Its address is 6500 Saint-Vallier Street, near the intersection of Saint Denis Street and Beaubien Street.

==History==
Montreal grew rapidly in the 1890s. Saint-Édouard parish and its church were the result. In 1895, a meeting was convened by the canon Bruchesi and the formation of a parish was requested almost unanimously. On December 14, 1895, Monsignor Édouard-Charles Fabre erected the parish and applied to the Archbishop of Montreal for the construction of a temporary Chapel on the Saint Denis Street along with the presence of a resident priest. The request was accepted and construction began.
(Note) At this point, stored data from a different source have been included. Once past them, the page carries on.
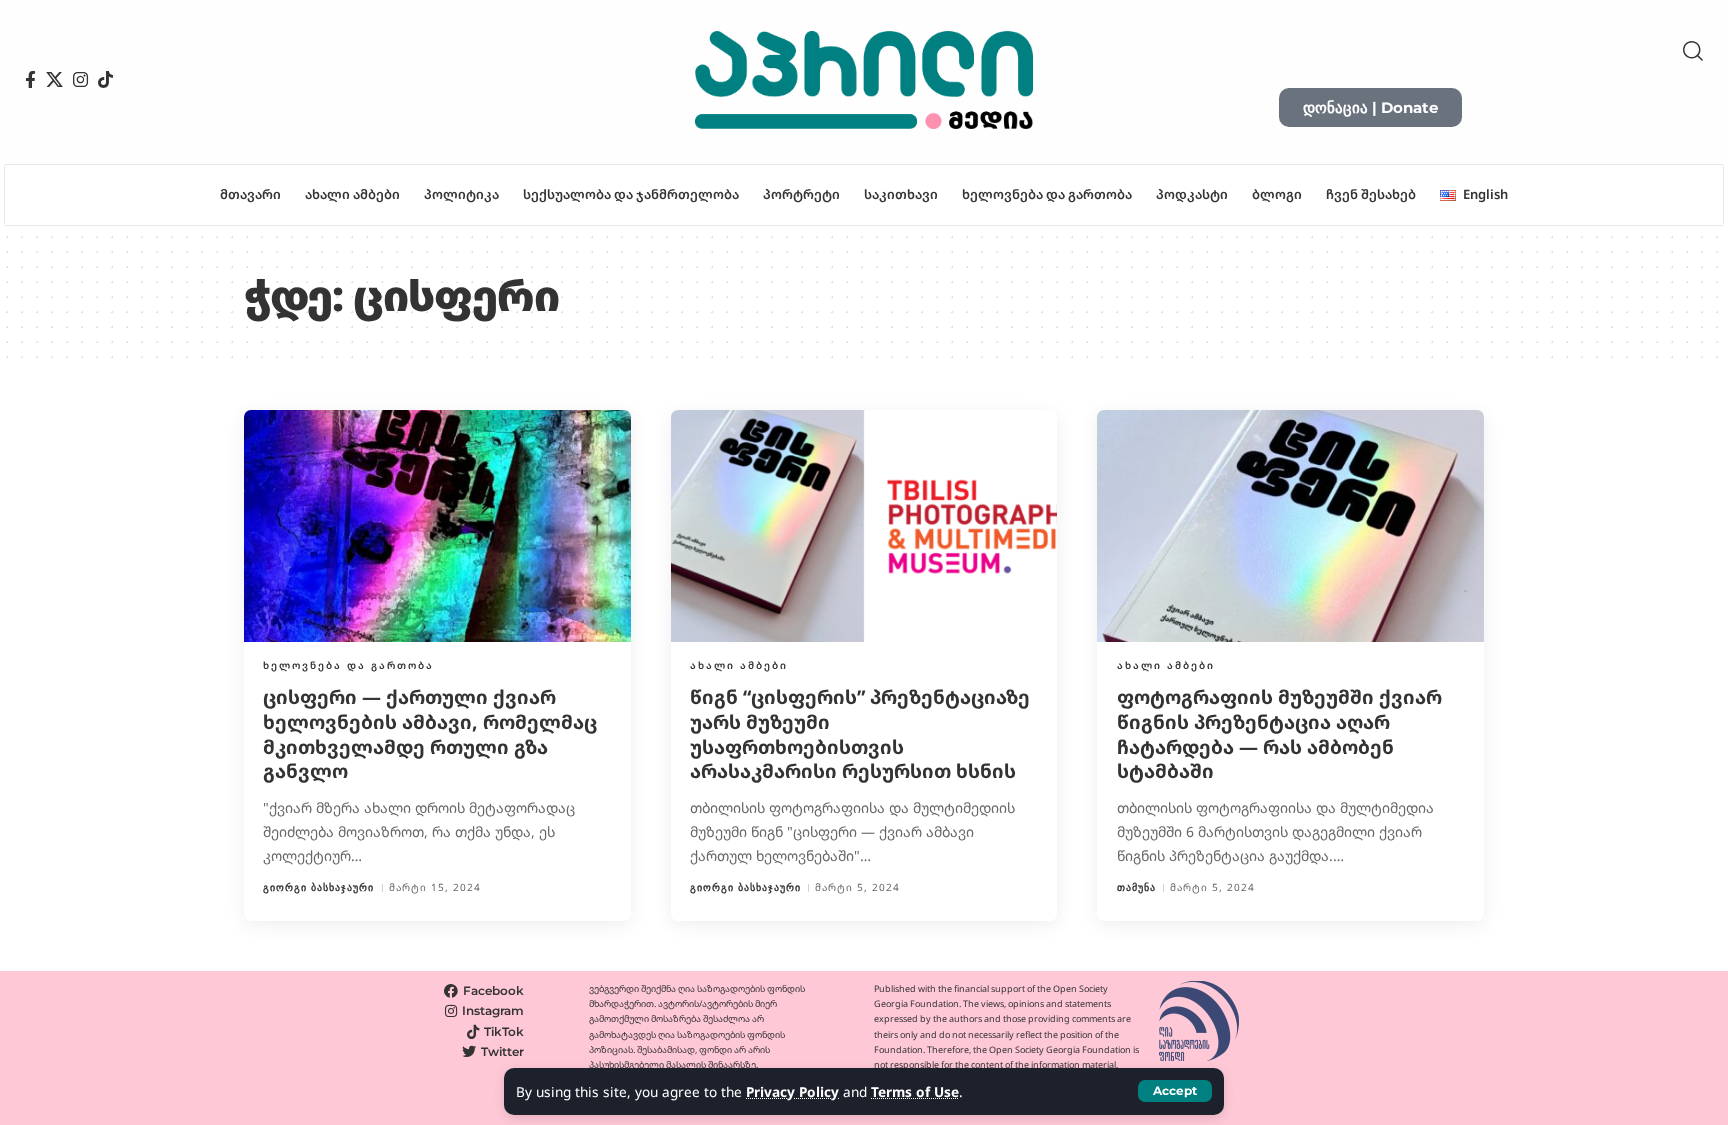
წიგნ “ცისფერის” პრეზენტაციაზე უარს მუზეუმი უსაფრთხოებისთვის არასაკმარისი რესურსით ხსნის (860, 734)
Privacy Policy (792, 1091)
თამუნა (1136, 887)
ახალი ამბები (739, 665)
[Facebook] (30, 80)
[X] (54, 80)
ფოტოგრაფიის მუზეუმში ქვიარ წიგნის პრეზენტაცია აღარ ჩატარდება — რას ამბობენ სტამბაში (1279, 734)
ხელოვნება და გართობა (348, 665)
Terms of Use (915, 1091)
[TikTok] (105, 80)
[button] (1175, 1091)
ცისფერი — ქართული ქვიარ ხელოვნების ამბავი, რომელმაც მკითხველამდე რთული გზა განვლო (430, 734)
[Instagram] (80, 80)
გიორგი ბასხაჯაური (318, 887)
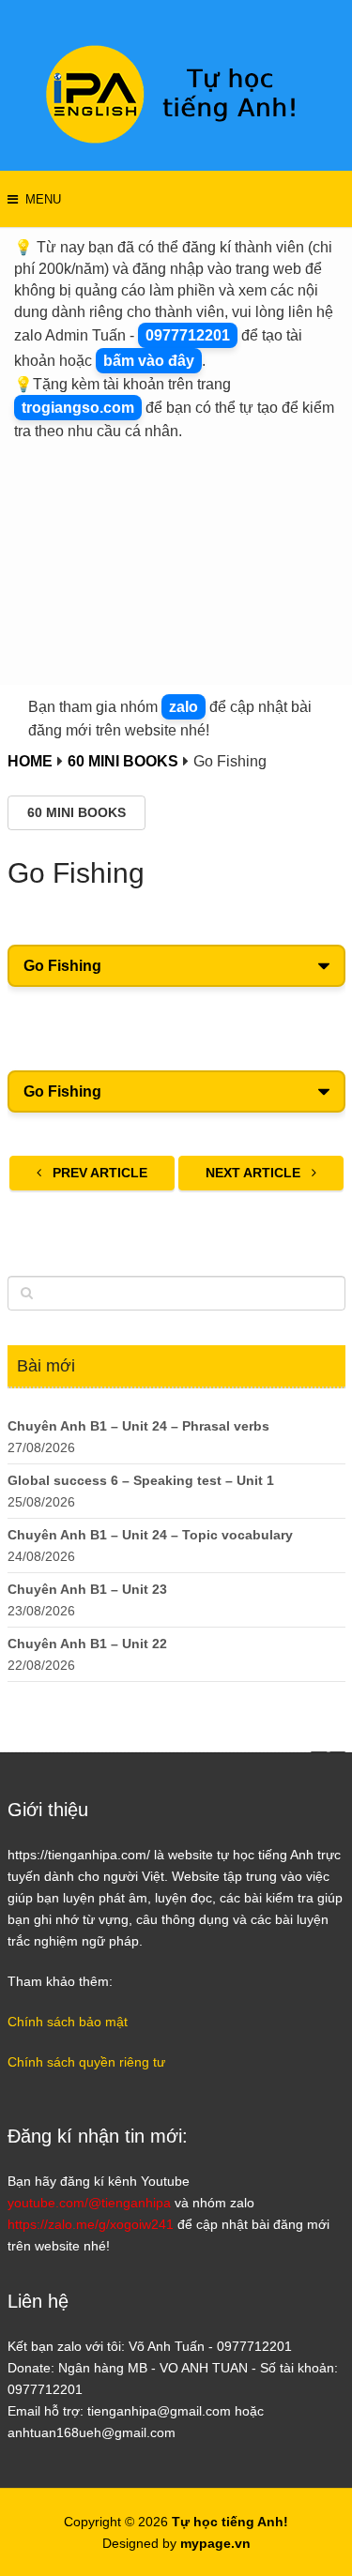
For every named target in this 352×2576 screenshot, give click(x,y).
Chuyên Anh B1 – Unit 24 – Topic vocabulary (150, 1534)
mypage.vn (215, 2543)
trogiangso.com (78, 408)
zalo (183, 707)
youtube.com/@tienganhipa (89, 2202)
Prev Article (98, 1172)
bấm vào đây (148, 361)
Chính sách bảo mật (68, 2021)
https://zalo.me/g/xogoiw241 (91, 2224)
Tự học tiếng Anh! (230, 2521)
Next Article (255, 1172)
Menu (43, 199)
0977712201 (187, 335)
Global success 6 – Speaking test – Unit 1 (141, 1480)
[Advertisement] (176, 558)
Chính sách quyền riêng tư (86, 2061)
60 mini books (76, 812)
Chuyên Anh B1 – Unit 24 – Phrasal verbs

The Chapel on the rue Saint-Denis opened in May 1896. One hundred and twenty families inhabited the parish. By 1897, the parish grew to 400 families. The Saint-Denis Street chapel replied to the request a few years later due to the rapid population growth at the end of 19th century. A larger church was needed.

In 1901, the parishioners decided that the construction of a church and a Presbytery was necessary, and chose the architect Joseph-Arthur Godin to prepare the plans of the base. By 1905, the parish grew to 1,200 families. In 1906, the parishioners accepted the plans of the architect Joseph-Ovide Turgeon for the church. The construction of the church top began in 1907. The limestone was extracted from the Martineau Quarry where Père Marquette Park is now located. The church was completed in 1909. The entire front facade of the church is made up of elements of limestone. Arrows of copper sit atop the bells. The organ was built in 1913 by Casavant Frères in Saint-Hyacinthe. It has three manuals and pedals. The organ is still in very good condition. The church bells, manufactured by the Georges Pacard in Haute-Savoie, were added in 1922.

In the mid-1970, architect John Bland restored the colors and designs of the altar of celebration and the ambon in a contemporary manner.